[LISTED ENTRIES]
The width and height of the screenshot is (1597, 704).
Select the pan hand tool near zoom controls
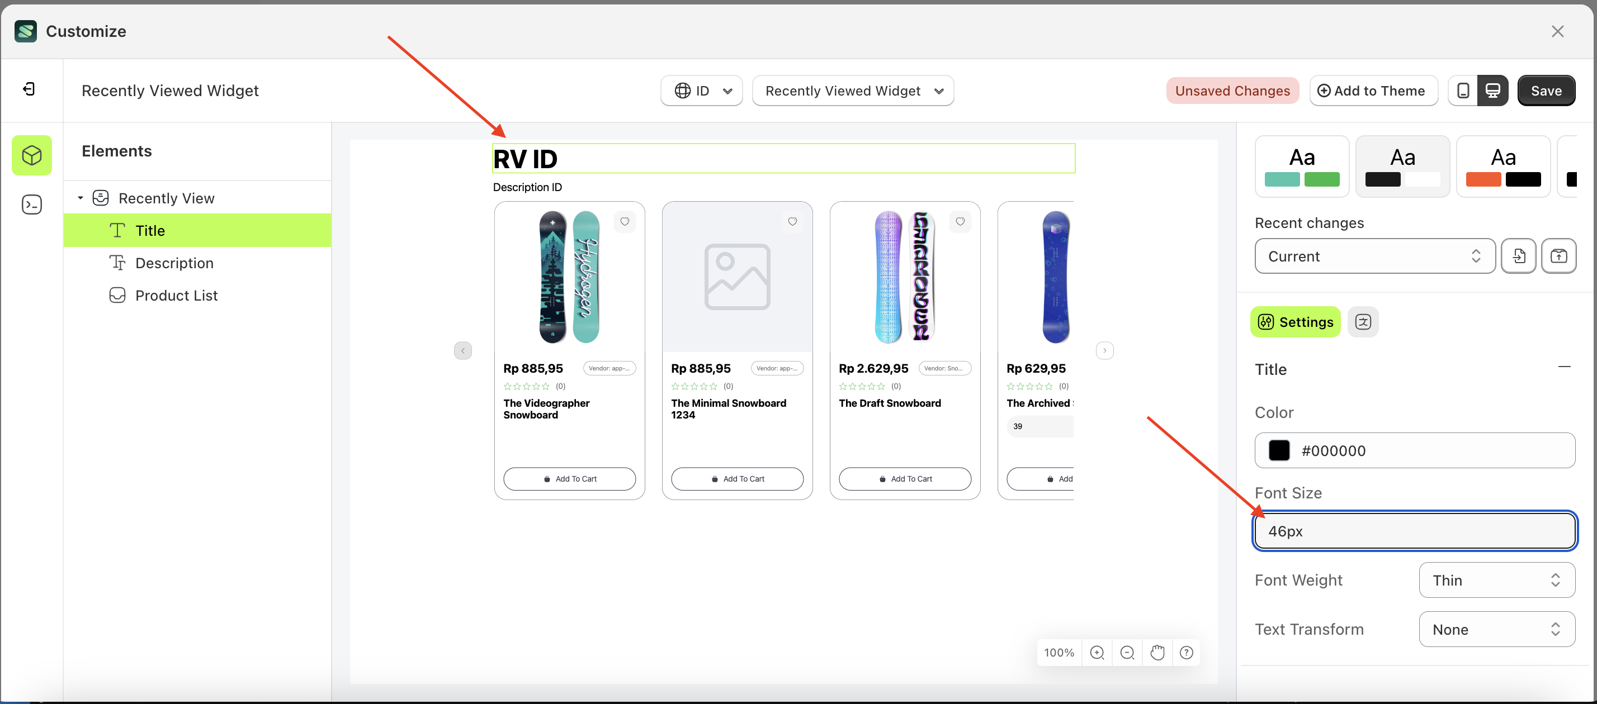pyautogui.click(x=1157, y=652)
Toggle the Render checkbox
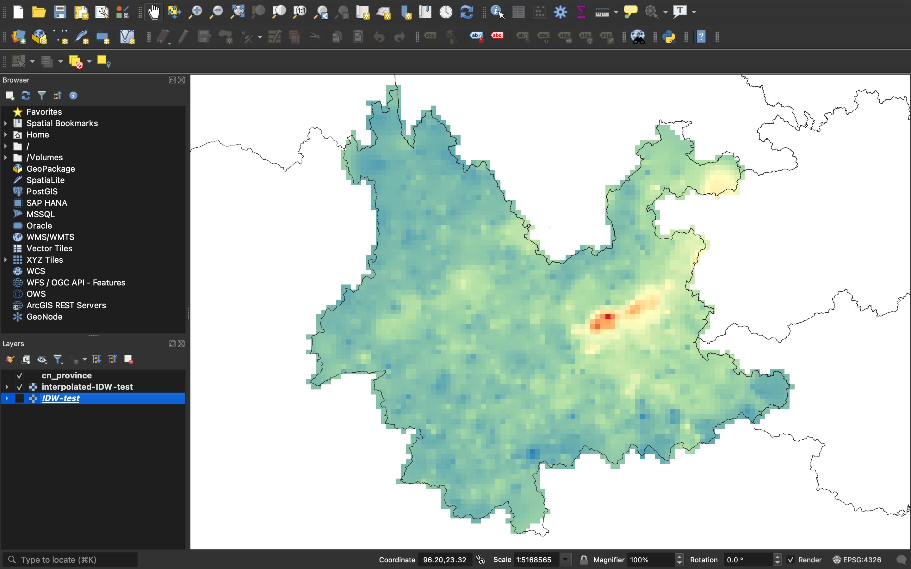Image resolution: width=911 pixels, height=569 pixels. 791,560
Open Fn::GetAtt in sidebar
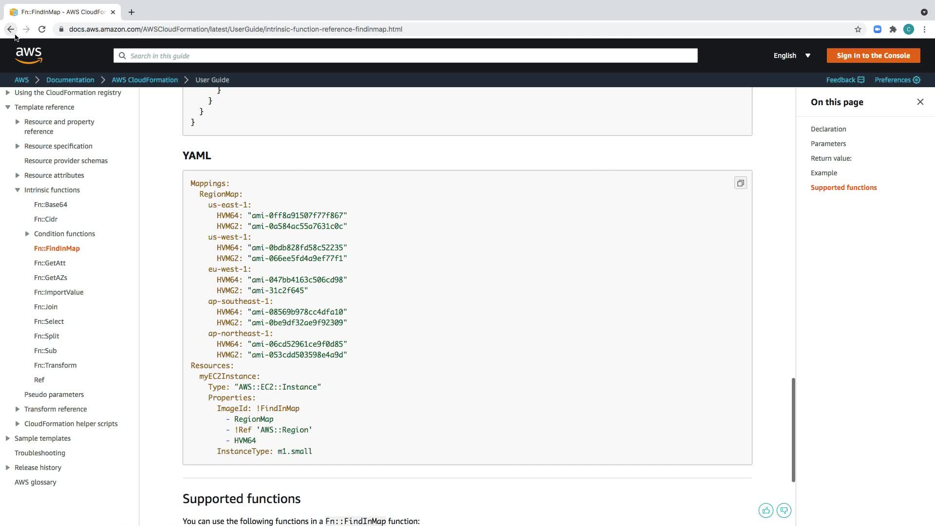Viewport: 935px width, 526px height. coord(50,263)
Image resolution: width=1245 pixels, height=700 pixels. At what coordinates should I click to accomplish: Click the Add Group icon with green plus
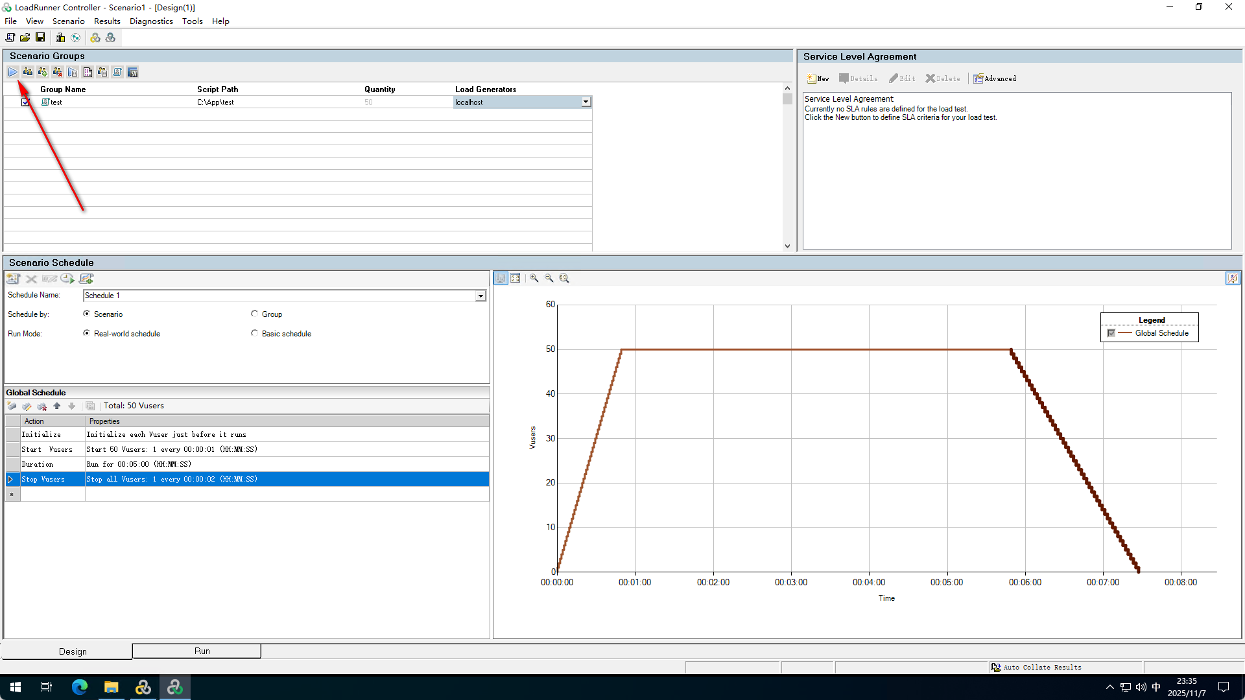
[/LISTED ENTRIES]
■ **INSTRUCTIONS TO FOLLOW**
With all pictures omitted, repeat every record above word for word.

■ **SOLUTION FOR THIS TASK**
The width and height of the screenshot is (1597, 704).
Select the pan hand tool near zoom controls
pyautogui.click(x=1157, y=652)
Toggle the Render checkbox
Image resolution: width=911 pixels, height=569 pixels. 791,560
Open Fn::GetAtt in sidebar
Viewport: 935px width, 526px height. coord(50,263)
Image resolution: width=1245 pixels, height=700 pixels. At what coordinates should I click to accomplish: Click the Add Group icon with green plus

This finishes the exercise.